Check out my favorite works from 2024.....
Sew it Goes
A work of art, a pin cushion, a brooch, an enamel, a found object. I love exploring themes in my work that incorporate imagery from my past.
Spill the Tea
Enamel on copper, handpainted with mason stains to reflect my grandmother's china. The brooch, in the shape of a tea spill, can be worn or displayed on the wall.
Reversible Enamel and Tiger's Eye
Inspired by a Lufkin Comic book from 1949 that was a publication to get kids excited about the Amazing Story of MEasuruement. These one-of-a-kind reversible warrings are asymmetrical in imagery and completely gorgeous.
Pull the Trailer
A Barcley Die Cast Car pulling a one-of-a-kind pendant? And the wheels are earrings? I got you.
This artist was awarded an Ohio Arts Council Individual Excellence Award for 2023
The Individual Excellence Awards program recognizes outstanding accomplishments by artists in a variety of disciplines. Awards give artists the resources to experiment and explore their art forms, develop skills and advance their careers, and receive affirmation and acknowledgment for outstanding work. Competitive applications focus on the merit of past artistic work.
Artist Biography
Emily Joyce is a vitreous enamelist, sculptor, and art studio instructor from Cleveland, Ohio. She received her Bachelor of Fine Arts in Enameling from The Cleveland Institute of Art and earned a Master in Arts Education from Case Western Reserve University. Her work is a thoughtful balance of playfulness and humor from experience as an art teacher and as a student.
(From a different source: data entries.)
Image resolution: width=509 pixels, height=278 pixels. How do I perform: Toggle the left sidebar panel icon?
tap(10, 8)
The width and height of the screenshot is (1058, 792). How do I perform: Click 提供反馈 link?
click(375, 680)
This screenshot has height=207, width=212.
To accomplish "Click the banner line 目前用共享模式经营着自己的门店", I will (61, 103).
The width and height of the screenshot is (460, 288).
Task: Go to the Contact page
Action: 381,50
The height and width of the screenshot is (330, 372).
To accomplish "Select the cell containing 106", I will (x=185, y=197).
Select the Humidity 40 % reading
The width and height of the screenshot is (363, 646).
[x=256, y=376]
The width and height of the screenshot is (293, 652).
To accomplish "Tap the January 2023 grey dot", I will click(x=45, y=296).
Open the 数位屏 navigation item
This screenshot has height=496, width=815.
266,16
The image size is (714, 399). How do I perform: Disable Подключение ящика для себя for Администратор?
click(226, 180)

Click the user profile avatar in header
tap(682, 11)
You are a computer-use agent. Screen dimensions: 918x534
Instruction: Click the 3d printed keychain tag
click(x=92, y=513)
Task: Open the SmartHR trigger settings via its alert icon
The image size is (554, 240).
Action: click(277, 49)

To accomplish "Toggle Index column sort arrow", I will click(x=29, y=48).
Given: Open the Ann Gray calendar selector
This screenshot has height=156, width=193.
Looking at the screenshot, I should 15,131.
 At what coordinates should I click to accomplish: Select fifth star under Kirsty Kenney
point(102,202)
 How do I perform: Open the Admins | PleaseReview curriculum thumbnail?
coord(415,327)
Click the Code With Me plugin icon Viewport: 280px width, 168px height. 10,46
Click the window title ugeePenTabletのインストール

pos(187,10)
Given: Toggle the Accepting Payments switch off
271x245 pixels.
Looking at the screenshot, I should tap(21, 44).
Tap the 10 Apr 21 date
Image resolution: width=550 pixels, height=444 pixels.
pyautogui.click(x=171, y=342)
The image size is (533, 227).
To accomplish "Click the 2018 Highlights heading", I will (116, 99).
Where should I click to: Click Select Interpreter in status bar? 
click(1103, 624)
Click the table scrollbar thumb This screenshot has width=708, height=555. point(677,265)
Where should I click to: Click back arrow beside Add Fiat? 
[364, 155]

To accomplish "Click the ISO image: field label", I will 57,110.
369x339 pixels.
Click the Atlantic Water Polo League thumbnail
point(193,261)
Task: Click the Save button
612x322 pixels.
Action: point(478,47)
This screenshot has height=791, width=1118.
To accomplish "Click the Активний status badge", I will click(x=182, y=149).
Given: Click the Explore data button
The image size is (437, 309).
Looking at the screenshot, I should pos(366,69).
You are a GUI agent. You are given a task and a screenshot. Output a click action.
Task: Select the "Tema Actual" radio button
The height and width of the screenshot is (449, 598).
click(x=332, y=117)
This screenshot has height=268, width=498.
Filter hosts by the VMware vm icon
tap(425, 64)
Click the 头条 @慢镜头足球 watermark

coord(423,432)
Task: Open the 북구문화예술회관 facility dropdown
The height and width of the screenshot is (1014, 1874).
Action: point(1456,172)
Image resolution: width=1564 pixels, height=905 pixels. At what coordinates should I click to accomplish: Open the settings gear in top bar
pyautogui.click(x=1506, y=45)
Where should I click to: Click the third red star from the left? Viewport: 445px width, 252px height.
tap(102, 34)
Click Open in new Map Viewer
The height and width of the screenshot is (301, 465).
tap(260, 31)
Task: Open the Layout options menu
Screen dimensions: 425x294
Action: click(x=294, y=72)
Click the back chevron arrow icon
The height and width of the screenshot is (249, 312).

The school experience has been the central focus of her life for many years. As a teacher, sitting in meetings reliving the years spent as a student who struggled to pay attention. Emily finds true joy in the exploration of materials and processes in her home studio and in her classroom.
Emily’s work sparks nostalgia and humor in the viewer that is familiar and reminiscent. Her sculptural keepsakes and wearable art mimic objects and experiences enjoyed during childhood. Experiences like a long school bus ride, a sick day, checking out a library book, a bad day on the playground, or a chicken pox discovered while sitting on the rug in Kindergarten. These small moments have become essential in the timeline of her life and her work provides a different and humorous look into those moments.
In a world of AI, lasers, and CNC machines, Emily purposefully maintains a one-woman studio where every piece created is made by hand without assistants or production techniques. At times, forms may be repeated, only to create them with new techniques or materials. Each piece is truly one of a kind and created with tools of the trade in her basement studio.